## TASK OBJECTIVE
Within the records below, repeat each line exactly but keep every picture out of the copy.
======== INFORMATION SHOWN
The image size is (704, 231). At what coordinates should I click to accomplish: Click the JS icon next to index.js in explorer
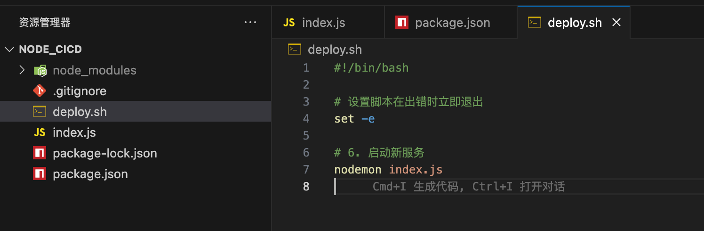coord(40,132)
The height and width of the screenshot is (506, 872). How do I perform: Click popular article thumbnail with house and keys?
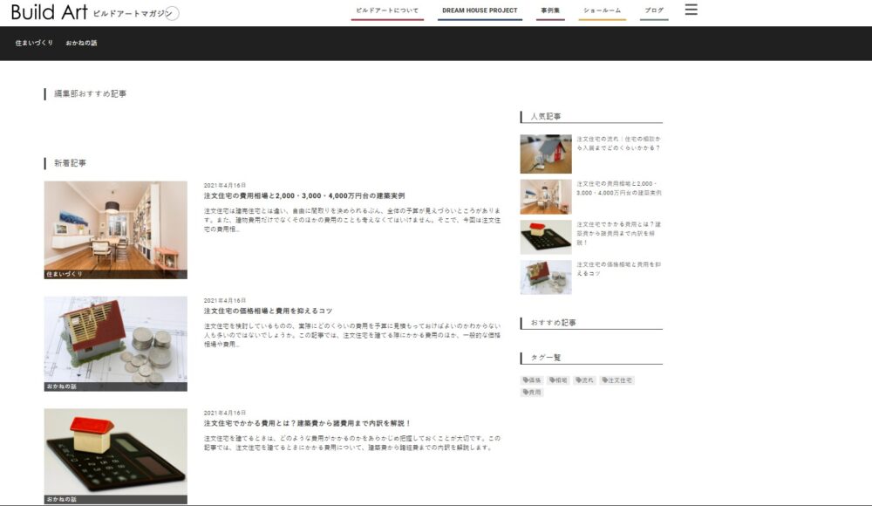tap(546, 154)
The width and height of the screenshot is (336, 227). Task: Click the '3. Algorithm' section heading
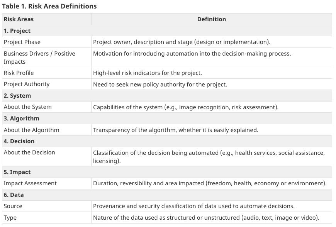[x=21, y=119]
================
## WRITTEN ANSWER
The image size is (704, 231). At what coordinates should I click to accomplish: Click the JS icon next to index.js in explorer
coord(40,132)
The height and width of the screenshot is (506, 872). How do I perform: Click popular article thumbnail with house and keys?
tap(546, 154)
The width and height of the screenshot is (336, 227). Task: Click the '3. Algorithm' section heading
[x=21, y=119]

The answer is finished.